See the gallery of stimuli.
This data set contains the measusrement of the psychometric function. The function describes how the probability of detection (y-axis) is related to the physical contrast of a stimulus (x-axis). The stimulus is a 9 cpd grating.
The blue crosses on the plot represent measurements, the red continous line is the fit of the psychometric function (Eq. 17 in the HDR-VDP-2 paper), and green circles are the prediction of the visual metric.
The data was reproduced from: Nachmias J, Sansbury RV. Letter: Grating contrast: discrimination may be better than detection. Vision research. 1974;14(10):1039-42.link; Figure 2, data 9 cpd grating, observer CS, open symbols curve (detection).
This is the original Visual Difference Predictor based on corresponence with the author and the book chaper: Daly, S. "The Visible Differences Predictor: An Algorithm for the Assessment of Image Fidelity." In Digital Images and Human Vision, edited by Andrew B. Watson, 179-206. MIT Press, 1993.
The metric uses the default parameters from the paper except the masking slope, set to 0.9 for all bands, which was found from fitting the metric to the masking data sets.
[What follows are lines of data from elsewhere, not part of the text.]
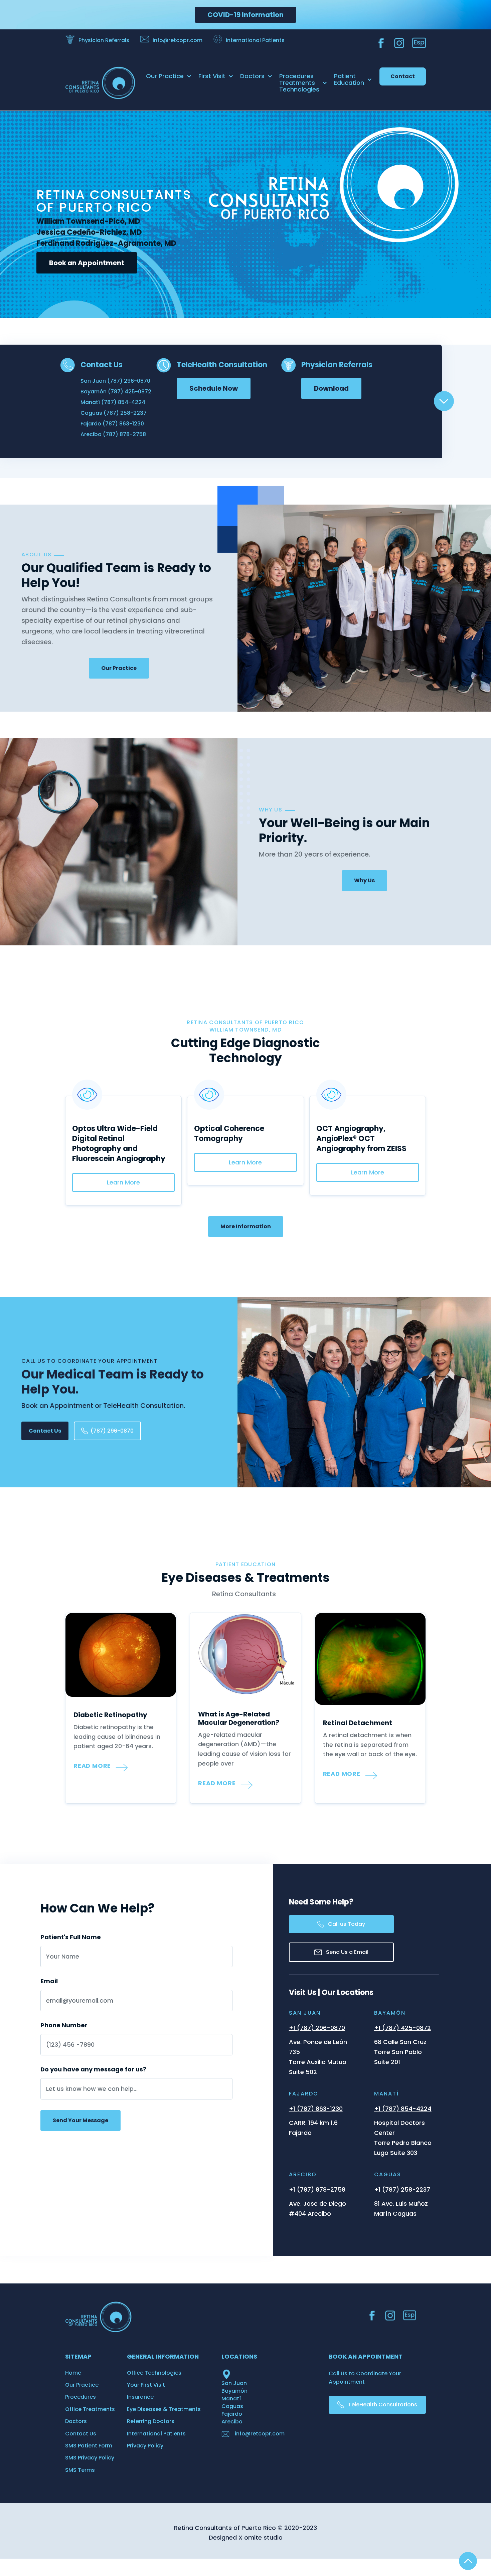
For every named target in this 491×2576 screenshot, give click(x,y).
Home (73, 2373)
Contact (402, 76)
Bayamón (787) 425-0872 (115, 391)
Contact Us (45, 1431)
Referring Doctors (150, 2421)
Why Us (364, 880)
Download (331, 388)
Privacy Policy (145, 2445)
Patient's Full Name (70, 1937)
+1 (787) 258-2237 (402, 2189)
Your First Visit (146, 2385)
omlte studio (263, 2537)
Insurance (140, 2397)
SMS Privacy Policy (89, 2457)
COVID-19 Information (245, 14)
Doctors (76, 2421)
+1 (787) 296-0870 (317, 2028)
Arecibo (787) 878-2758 (113, 434)
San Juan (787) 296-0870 (115, 381)
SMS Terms (80, 2470)
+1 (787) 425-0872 (402, 2028)
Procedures (80, 2397)
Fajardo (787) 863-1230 (112, 423)
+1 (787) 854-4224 (403, 2108)
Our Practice (119, 668)
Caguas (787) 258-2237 (113, 413)
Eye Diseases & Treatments (164, 2409)
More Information (245, 1226)
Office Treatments (90, 2409)
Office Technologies (154, 2373)
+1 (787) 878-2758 (317, 2189)
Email (49, 1981)
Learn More (123, 1182)
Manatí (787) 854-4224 (112, 402)
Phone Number (64, 2025)
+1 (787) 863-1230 (316, 2108)
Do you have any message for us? (93, 2069)
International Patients (156, 2433)
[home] (94, 83)
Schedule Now (213, 388)
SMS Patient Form (88, 2445)
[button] (169, 76)
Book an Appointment (86, 262)
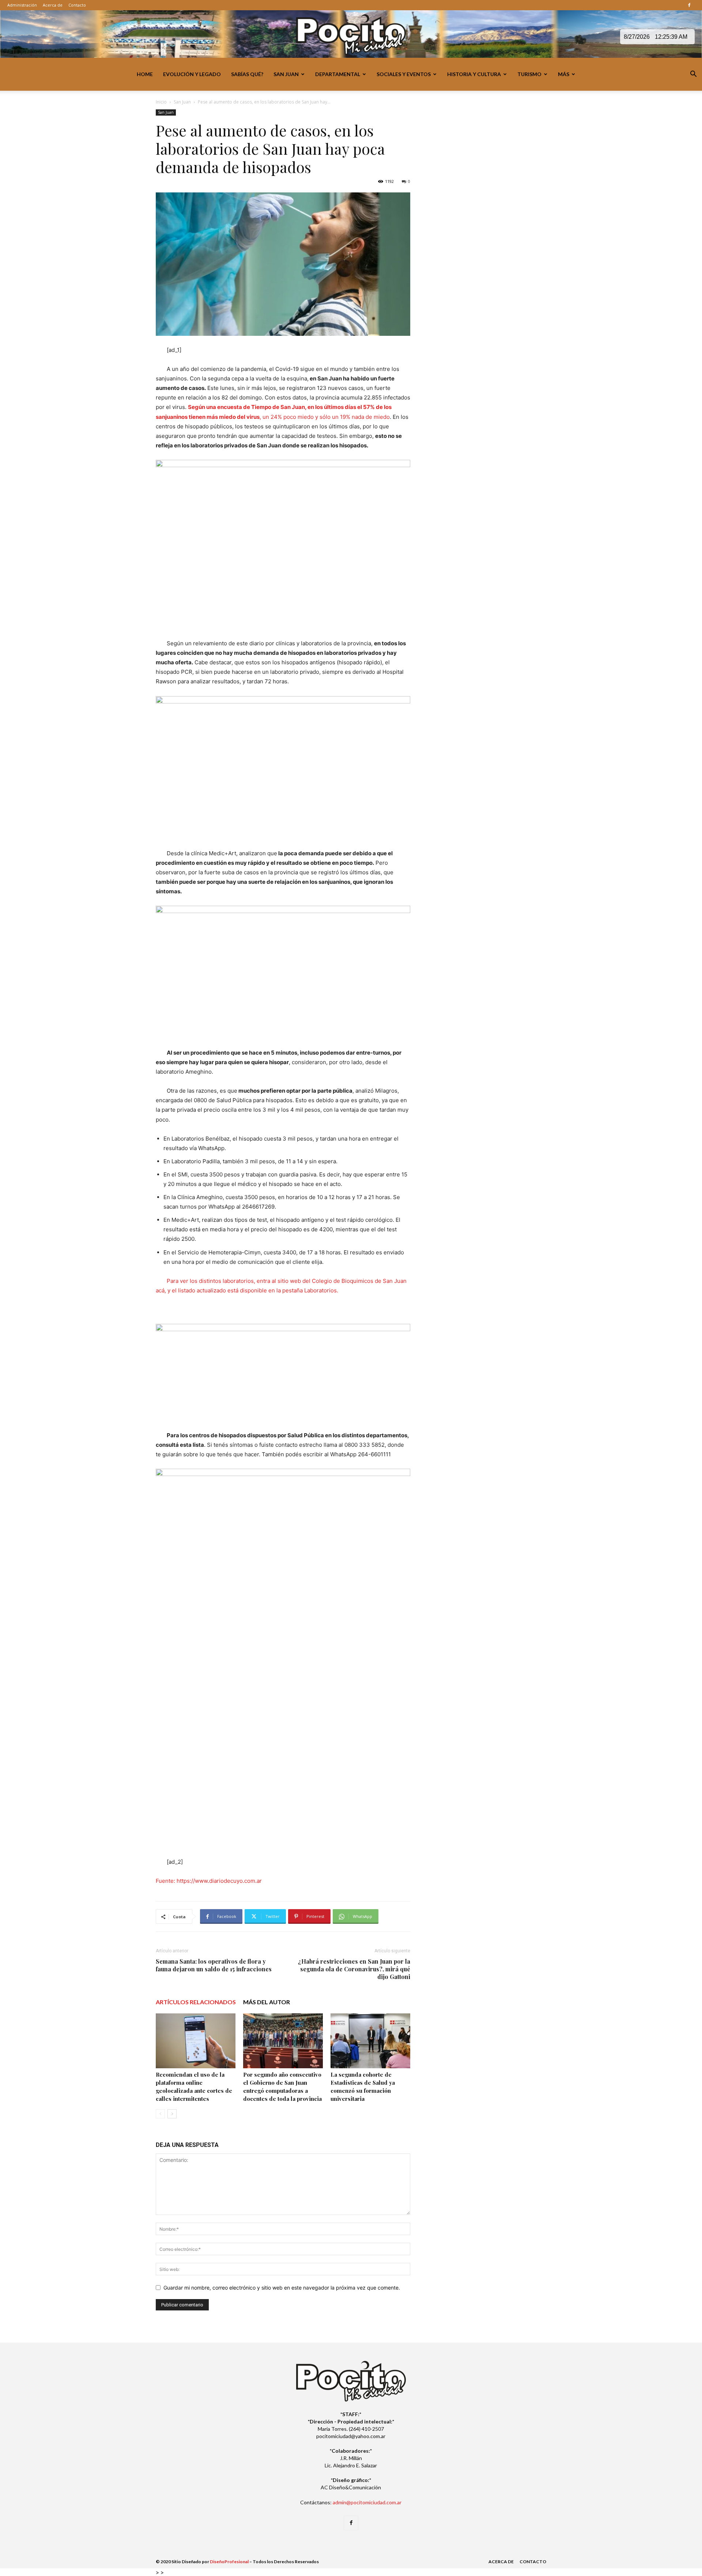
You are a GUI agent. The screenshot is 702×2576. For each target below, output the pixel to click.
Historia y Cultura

One optional component in the VDP is computing contrast in the cortex filtered images, which could be either global or local. This version uses global contrast.
The metric also includes an improved variation of the phase uncertainty, as described in: Lukin, A. "Improved Visible Differences Predictor Using a Complex Cortex Transform." In International Conference on Computer Graphics and Vision (GraphiCon), 2009. Phase uncertainty is not mentioned in the '93 book chapter, but is described in the patent application. The method proposed by Lukin achieves the same goals as phase uncertainty but is more elegant and efficient than the approach described in the patent.